Ze względu na stan poszkodowanej została ona przetransportowana śmigłowcem do Centrum Urazowego – Wojewódzkiego Szpitala Specjalistycznego nr 5 im. Św. Barbary w Sosnowcu.
Chcesz być na bieżąco? Zapisz się na nasz biuletyn informacyjny!

Zwykle, jeśli przestrzegamy, powołujemy się na autorytet zewnętrzny. Tym razem będzie jednak inaczej, gdyż piszący te słowa przejeżdża rocznie kilka tysięcy kilometrów rowerem. W każdą pogodę, cały rok, o różnych porach doby, więc czuje się wystarczająco doświadczony, by się autorytatywnie wypowiedzieć.
Najgroźniejsze wypadki nie zdarzają się na drogach w miastach czy poza nimi, ale na polach, łąkach, w lasach i podobnych miejscach, gdzie pozornie nic nam nie zagraża. Dzieje się tak dlatego, że ludzie w ruchu ulicznym są z założenia nastawieni, by uważać. Wypadki w środowisku zurbanizowanym się zdarzają, czasem ciężkie, lecz stosunkowo rzadko, w stosunku do liczby osób i kilometrów, które przejeżdżają.
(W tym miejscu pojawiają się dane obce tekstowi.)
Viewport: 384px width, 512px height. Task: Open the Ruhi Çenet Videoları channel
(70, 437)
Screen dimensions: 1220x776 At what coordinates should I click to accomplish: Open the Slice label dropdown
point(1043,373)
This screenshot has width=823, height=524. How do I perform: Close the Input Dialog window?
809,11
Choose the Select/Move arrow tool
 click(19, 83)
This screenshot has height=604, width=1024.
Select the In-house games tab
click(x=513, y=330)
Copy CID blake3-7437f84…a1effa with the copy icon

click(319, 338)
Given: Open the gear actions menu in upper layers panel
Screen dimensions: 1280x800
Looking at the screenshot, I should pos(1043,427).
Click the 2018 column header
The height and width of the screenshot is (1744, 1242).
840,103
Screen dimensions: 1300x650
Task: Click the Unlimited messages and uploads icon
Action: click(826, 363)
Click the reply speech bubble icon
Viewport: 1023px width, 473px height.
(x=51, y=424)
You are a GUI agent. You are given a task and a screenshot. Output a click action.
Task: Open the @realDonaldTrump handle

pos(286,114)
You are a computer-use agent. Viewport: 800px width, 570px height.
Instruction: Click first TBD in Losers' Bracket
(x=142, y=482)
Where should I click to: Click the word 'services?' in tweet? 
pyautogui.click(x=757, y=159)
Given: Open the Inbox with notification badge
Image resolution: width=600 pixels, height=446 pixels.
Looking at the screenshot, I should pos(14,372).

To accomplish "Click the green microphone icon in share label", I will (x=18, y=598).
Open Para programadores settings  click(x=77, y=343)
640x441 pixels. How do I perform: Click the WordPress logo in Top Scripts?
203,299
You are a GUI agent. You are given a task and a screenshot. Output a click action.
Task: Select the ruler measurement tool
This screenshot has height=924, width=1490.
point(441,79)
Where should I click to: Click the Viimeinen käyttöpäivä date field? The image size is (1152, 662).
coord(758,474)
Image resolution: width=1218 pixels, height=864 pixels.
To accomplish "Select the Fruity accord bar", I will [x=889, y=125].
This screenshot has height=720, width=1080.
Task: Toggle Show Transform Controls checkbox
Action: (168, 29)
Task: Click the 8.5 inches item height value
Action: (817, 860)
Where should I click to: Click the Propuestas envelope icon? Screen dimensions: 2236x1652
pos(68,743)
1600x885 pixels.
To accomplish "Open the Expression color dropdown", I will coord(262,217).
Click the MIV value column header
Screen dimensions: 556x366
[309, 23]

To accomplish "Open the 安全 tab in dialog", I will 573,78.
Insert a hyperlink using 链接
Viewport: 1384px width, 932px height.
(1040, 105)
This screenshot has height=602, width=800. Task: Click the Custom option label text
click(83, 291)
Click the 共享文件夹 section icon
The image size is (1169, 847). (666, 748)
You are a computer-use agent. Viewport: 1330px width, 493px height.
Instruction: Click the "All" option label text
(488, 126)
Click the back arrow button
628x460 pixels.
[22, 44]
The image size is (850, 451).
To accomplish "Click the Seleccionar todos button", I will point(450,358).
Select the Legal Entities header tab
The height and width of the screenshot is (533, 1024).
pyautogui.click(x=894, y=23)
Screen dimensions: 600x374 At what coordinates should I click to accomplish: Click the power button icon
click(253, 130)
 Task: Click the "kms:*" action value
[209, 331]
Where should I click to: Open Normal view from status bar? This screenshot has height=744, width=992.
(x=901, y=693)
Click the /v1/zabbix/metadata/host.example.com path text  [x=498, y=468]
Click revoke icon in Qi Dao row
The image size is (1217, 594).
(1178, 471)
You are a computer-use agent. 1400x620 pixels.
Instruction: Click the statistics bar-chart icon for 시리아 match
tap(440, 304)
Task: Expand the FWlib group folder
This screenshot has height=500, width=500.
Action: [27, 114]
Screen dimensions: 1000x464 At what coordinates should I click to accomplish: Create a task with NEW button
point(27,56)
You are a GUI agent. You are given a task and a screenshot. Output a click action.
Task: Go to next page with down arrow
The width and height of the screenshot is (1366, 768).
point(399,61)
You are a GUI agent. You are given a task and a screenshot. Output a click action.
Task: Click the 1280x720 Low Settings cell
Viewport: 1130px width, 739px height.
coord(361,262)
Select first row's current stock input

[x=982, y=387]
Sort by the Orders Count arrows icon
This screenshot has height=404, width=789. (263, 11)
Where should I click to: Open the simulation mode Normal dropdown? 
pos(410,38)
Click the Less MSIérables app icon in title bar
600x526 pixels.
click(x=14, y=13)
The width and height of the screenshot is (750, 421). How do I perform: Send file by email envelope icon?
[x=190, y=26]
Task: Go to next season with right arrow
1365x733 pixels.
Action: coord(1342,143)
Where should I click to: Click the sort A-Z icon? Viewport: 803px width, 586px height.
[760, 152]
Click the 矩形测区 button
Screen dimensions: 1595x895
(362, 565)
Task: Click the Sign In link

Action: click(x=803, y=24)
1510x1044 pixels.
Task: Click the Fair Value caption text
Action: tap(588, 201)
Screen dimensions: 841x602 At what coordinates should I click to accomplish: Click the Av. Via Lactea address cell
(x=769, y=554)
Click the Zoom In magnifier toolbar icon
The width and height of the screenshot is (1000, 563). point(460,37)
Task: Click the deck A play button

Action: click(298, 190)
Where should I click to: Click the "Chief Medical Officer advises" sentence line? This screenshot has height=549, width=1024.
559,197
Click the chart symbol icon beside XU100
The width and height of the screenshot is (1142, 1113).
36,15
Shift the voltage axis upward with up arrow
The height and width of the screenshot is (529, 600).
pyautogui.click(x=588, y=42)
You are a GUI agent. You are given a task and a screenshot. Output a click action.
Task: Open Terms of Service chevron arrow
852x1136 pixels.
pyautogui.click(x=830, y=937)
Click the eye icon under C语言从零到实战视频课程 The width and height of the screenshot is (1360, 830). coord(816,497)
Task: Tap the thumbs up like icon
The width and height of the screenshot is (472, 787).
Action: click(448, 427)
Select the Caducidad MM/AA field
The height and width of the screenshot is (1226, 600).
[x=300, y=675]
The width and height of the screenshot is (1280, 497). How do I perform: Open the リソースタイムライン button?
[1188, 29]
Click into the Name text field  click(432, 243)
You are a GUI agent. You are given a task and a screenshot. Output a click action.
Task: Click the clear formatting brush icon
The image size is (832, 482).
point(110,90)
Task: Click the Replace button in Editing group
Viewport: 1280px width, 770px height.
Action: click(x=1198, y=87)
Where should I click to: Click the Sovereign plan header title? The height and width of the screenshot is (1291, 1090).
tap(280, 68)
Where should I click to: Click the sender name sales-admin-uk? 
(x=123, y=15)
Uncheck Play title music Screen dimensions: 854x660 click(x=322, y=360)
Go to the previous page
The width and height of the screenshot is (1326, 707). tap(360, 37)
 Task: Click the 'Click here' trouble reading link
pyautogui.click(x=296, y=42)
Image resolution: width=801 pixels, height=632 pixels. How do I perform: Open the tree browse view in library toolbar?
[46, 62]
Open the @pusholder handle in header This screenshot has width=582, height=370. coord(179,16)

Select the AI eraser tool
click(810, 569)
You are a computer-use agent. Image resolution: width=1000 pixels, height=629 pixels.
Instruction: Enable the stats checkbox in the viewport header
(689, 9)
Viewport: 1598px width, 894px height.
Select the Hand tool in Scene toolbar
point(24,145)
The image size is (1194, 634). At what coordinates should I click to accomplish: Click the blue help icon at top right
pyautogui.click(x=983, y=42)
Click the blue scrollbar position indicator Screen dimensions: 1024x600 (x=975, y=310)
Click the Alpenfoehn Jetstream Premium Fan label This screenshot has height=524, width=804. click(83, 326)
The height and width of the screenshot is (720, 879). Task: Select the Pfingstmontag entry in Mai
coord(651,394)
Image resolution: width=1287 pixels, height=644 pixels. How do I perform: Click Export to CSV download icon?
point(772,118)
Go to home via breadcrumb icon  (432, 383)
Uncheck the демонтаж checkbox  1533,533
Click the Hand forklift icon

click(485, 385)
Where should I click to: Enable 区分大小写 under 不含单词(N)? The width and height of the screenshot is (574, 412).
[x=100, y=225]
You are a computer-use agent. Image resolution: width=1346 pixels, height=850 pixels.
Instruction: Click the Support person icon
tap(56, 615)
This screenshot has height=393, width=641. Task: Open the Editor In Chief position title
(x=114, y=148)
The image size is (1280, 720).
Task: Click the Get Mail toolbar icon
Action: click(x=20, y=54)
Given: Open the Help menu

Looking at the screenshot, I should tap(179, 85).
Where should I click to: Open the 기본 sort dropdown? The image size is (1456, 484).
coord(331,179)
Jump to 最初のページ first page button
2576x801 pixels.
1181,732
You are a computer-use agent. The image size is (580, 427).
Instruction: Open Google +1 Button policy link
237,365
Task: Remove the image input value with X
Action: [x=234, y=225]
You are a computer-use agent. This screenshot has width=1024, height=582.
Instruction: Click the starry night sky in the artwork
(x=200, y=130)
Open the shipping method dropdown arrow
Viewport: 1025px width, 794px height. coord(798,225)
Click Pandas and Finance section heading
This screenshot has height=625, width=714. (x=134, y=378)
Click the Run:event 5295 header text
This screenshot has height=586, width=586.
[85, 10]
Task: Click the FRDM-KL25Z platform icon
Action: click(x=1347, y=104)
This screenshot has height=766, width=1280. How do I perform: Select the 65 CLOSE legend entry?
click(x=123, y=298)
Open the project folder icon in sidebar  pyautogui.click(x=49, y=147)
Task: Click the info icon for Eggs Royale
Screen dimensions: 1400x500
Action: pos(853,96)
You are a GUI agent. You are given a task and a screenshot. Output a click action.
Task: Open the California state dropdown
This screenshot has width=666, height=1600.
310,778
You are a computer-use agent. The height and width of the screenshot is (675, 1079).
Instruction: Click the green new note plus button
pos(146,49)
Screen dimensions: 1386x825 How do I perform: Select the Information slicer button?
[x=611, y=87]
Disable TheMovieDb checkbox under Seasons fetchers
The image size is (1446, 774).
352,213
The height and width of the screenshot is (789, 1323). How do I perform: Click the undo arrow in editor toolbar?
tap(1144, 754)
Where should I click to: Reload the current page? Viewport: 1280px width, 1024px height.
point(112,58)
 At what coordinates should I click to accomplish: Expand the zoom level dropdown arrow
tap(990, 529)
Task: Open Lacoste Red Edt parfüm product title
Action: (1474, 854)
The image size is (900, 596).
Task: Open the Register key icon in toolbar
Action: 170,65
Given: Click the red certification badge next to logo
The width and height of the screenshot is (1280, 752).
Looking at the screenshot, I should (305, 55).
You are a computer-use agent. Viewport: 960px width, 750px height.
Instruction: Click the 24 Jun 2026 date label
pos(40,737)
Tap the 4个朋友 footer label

Na rajdach zorganizowanych czy niezorganizowanych wypadach, podczas których jedzie się lasem, łąką, polem, parkiem itd. – uważamy mniej. Przez to nie spodziewamy się różnych niebezpiecznych sytuacji. Pozornie bezpieczniejsza wywrotka na kamieniu w polu czy błocie w lesie niż na ulicy w mieście, może skończyć się ciężkimi urazami. Wystarczy upaść głową na ostry kamień albo na złamaną gałąź, która wyschła i stwardniała. Stłuczona głowa, wybite oko, a nawet przebity brzuch – o to o wiele łatwiej „w terenie” niż w mieście.
Bądźcie czujni, zwłaszcza w czasie opadów lub nawet jakiś czas po nich, kiedy miejscami bywa mokro.